| TEXT UNDER STUDY |

This article was published on 13 February 2014 at indexoncensorship.org
Al-sabah al jadeed’s caricature of Ayatollah Khamenei (Image RFE/RL)
Independent Iraqi daily newspaper Al-Sabah Al-Jadeed has survived numerous attempts to destroy it over its 10 year existence. But on 10 February, the newspaper’s Baghdad office was bombed and now its future is in doubt. The daily may need to find a new office, employees are fleeing, and its website is facing one DoS attack after another.
Windows, furniture and equipment were damaged when a bomb went in front of the building at 4.30 am. Later that morning another bomb exploded not far from the newspaper, while an unexploded heavy C4 plastic explosive device was found inside the premises and dismantled by police. No one was injured or killed, as the office was empty – but some neighbours are suggesting that the newspaper should move.
A few hours later that same day a militia-like group entered the building. “They came threatening us in broad daylight, so to speak,” says Ismael Zayer, editor in chief. The group escaped after employees managed to warn the police.
The bomb attacks followed a social media campaign to demand the closure of the newspaper after it published its weekly supplement Zad on 6 February. The supplement was devoted to the 35th anniversary of the Islamic Revolution in Iran and on the cover featured a caricature of Iran’s supreme leader, Ayatollah Ali Khamenei. The cover caricature is a tradition for Zad, a supplement that came into existence in the first months of the Arab Spring. Ahmed al-Rubaie, the newspaper’s cartoonist, has drawn hundreds of caricatures of political and religious figures, from Iraqi president Jalal Talabani, Najaf’s grand ayatollah Al-Sistani and prime minister Nouri al-Maliki to Nelson Mandela and other internationally known figures. These cartoons are never intended to be offensive or convey a negative message, they are just an alternative to uninteresting photos of VIPs.
Zayer believes the caricature of Khamenei is just a pretext to attack the newspaper and have it closed before the parliamentary elections planned for this spring. But there may be yet more reasons for the attacks and threats against the newspaper. Al-Sabah Al-Jadeed recently covered a damning report by Human Rights Watch on the abuse of female detainees in Iraqi prisons. HRW accused the government of illegally detaining wives and daughters of (Sunni) suspects who are on the run, claiming detainees were sexually abused. Zayer wrote an open letter to the government, demanding that the Minister of Justice, Hassan al-Shimmari, be sacked. “I am ashamed of my country,” he commented, “What are we? A whorehouse?”

| PROVIDED MATERIAL |
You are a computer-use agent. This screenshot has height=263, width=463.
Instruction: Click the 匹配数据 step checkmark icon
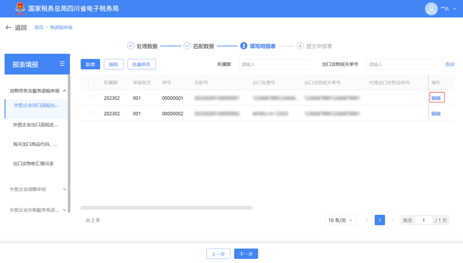tap(187, 46)
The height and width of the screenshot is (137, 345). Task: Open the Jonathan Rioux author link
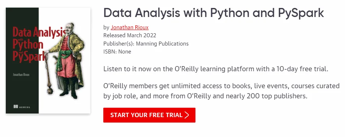click(130, 27)
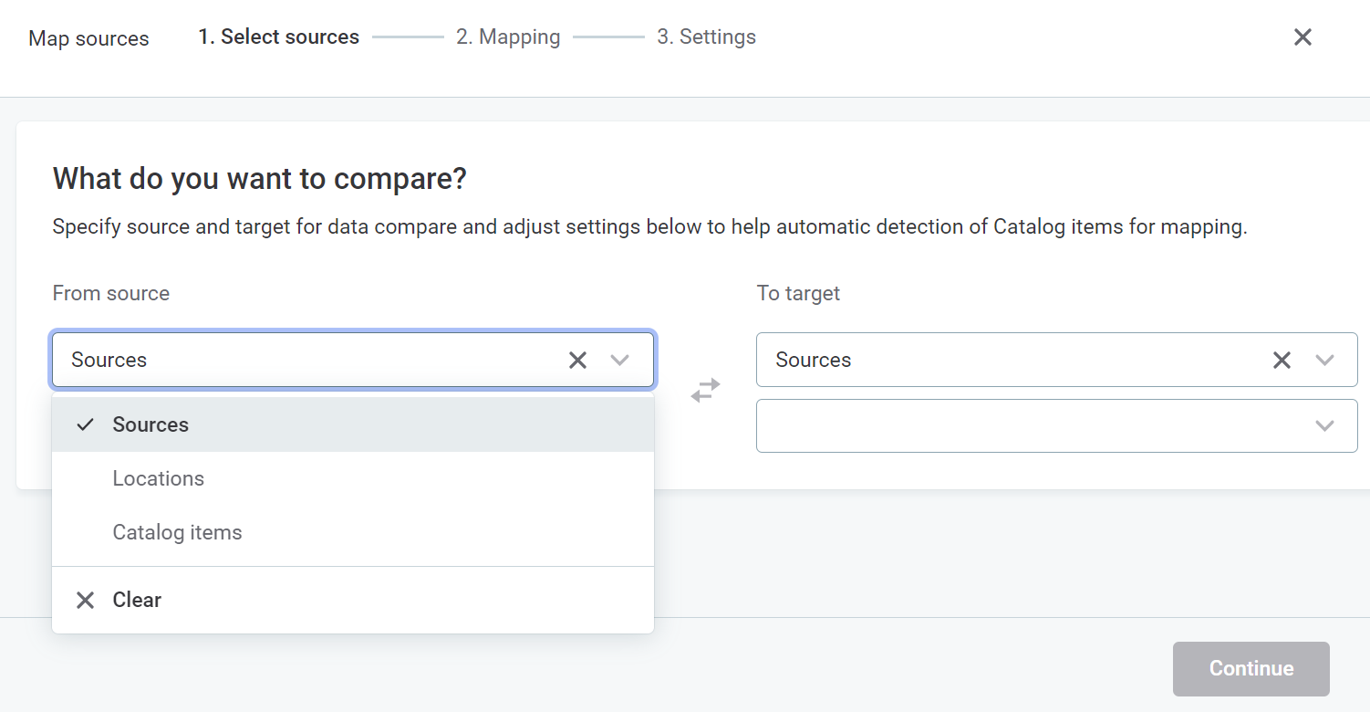Image resolution: width=1370 pixels, height=712 pixels.
Task: Clear the From source field using its X icon
Action: click(x=577, y=360)
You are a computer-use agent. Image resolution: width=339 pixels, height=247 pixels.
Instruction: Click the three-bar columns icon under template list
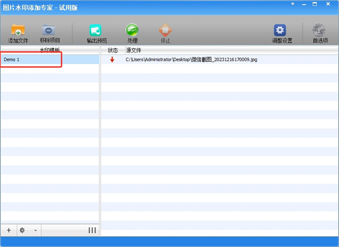click(92, 230)
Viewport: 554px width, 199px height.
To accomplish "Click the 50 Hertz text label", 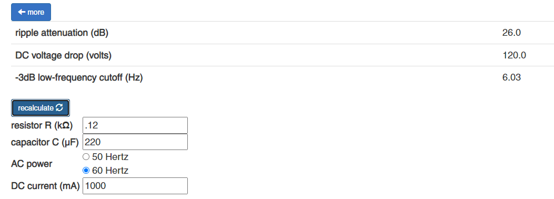I will pyautogui.click(x=110, y=156).
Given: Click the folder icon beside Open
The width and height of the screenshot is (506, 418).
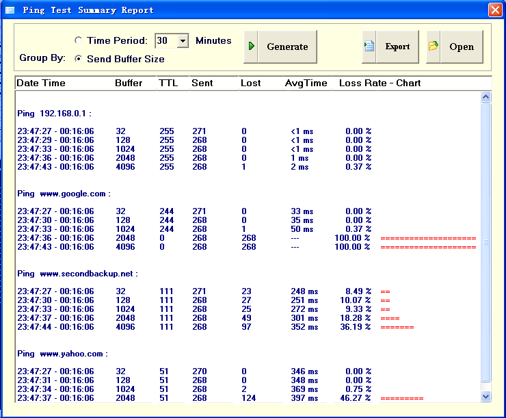Looking at the screenshot, I should [x=434, y=47].
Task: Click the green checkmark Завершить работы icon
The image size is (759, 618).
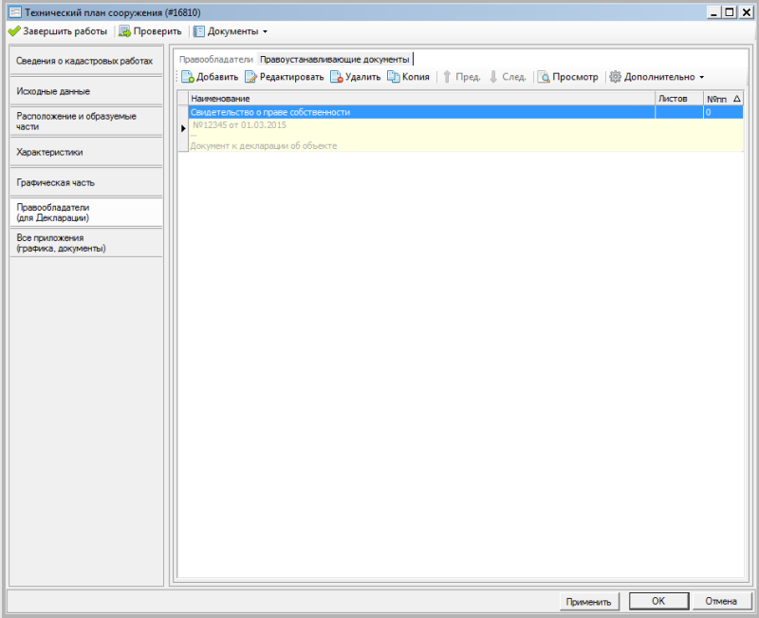Action: (14, 31)
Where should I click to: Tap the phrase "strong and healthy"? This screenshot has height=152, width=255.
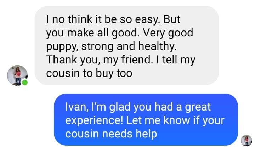[129, 46]
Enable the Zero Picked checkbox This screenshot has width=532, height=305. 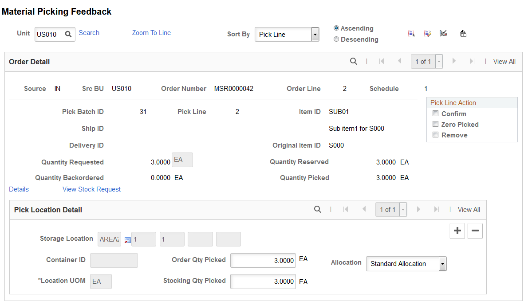coord(436,124)
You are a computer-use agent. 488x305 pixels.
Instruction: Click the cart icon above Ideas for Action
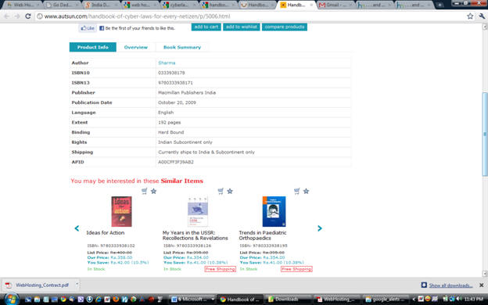[145, 191]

| WHAT YOU WILL DO |
Please copy from the article on the Al-Sabah Al-Jadeed bombing the stretch from "Independent Iraqi daily" through "attack after another.", word for word.

| SOLUTION TO THIS EXERCISE |
Independent Iraqi daily newspaper Al-Sabah Al-Jadeed has survived numerous attempts to destroy it over its 10 year existence. But on 10 February, the newspaper’s Baghdad office was bombed and now its future is in doubt. The daily may need to find a new office, employees are fleeing, and its website is facing one DoS attack after another.